- [What you should do]:
The reply must consist of one number: how many lines of the data include the word "computer".

- [Material for this task]:
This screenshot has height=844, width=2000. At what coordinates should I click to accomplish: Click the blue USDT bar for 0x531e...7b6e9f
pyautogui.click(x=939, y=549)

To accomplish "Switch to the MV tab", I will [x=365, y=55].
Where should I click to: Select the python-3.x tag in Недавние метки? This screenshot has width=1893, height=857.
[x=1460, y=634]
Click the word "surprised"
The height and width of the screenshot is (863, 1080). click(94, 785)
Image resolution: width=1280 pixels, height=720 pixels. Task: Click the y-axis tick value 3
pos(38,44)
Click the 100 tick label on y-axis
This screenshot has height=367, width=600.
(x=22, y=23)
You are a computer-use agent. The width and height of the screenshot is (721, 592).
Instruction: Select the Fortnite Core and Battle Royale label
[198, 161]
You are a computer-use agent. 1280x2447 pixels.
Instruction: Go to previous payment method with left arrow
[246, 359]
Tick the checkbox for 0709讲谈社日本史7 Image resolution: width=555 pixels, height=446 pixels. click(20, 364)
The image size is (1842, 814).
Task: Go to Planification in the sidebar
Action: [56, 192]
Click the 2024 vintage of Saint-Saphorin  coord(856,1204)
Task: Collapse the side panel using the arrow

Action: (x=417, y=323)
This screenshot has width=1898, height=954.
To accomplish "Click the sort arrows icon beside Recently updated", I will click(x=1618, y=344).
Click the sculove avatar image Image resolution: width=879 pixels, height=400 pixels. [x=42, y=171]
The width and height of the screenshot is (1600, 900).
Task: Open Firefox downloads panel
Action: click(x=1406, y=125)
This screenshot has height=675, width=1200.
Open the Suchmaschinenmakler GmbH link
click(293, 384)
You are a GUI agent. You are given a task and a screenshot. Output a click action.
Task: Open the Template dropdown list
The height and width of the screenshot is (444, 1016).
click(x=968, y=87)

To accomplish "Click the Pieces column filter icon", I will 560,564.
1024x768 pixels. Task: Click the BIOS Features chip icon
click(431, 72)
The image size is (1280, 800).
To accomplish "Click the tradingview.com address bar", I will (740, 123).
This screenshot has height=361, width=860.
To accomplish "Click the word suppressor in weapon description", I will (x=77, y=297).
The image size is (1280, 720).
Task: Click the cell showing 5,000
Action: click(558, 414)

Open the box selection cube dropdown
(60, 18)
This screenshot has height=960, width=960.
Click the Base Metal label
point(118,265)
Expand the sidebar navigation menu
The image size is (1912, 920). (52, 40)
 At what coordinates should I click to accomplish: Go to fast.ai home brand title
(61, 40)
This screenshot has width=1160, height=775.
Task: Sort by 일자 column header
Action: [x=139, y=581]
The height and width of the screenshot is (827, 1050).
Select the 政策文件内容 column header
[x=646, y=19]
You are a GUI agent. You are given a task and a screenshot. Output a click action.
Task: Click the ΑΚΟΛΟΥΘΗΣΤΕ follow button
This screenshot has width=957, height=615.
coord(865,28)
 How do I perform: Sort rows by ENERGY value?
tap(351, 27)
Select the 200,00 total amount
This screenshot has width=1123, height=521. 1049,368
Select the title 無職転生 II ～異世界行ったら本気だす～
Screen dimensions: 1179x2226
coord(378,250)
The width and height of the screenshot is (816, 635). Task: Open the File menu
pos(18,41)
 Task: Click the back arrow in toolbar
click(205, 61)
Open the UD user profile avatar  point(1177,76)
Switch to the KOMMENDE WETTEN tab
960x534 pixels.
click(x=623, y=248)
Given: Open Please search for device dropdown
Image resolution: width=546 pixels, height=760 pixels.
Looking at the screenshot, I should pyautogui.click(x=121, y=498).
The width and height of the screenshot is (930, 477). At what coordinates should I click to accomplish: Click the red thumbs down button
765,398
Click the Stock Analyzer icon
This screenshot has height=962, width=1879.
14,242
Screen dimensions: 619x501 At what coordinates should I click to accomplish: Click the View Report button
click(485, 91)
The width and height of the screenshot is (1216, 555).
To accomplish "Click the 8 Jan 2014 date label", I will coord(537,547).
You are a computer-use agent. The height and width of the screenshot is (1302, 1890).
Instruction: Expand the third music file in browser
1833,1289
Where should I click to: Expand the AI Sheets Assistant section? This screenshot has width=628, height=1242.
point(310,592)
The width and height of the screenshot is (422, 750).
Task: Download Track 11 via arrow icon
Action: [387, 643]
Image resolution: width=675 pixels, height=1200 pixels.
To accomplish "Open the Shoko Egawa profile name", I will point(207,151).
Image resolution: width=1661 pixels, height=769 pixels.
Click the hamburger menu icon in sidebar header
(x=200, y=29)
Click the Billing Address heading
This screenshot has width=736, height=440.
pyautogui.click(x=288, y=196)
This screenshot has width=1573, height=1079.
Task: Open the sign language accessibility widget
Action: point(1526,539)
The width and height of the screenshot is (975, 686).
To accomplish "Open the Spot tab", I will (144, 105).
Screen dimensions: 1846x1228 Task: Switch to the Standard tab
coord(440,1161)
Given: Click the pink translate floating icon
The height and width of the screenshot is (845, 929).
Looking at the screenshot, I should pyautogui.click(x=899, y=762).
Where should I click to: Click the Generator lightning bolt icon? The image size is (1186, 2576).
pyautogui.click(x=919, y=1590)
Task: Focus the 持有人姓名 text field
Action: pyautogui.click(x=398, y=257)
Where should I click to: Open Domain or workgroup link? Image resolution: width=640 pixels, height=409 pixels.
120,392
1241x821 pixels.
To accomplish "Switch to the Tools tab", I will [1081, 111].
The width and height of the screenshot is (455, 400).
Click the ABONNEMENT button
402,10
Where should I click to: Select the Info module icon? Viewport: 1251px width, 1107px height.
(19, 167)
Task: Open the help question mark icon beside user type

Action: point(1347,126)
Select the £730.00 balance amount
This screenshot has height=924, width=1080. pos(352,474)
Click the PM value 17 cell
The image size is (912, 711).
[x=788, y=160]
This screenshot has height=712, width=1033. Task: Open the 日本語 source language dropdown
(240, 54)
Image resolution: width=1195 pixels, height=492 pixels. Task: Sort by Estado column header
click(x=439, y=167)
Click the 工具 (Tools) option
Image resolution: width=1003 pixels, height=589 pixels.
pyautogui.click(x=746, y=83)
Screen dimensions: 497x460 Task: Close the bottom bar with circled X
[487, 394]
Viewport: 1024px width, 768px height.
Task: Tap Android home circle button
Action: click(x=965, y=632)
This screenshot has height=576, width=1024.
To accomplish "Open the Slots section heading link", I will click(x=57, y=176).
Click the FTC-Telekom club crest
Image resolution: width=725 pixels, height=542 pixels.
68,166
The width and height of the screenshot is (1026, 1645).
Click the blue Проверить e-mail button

- [Result]:
3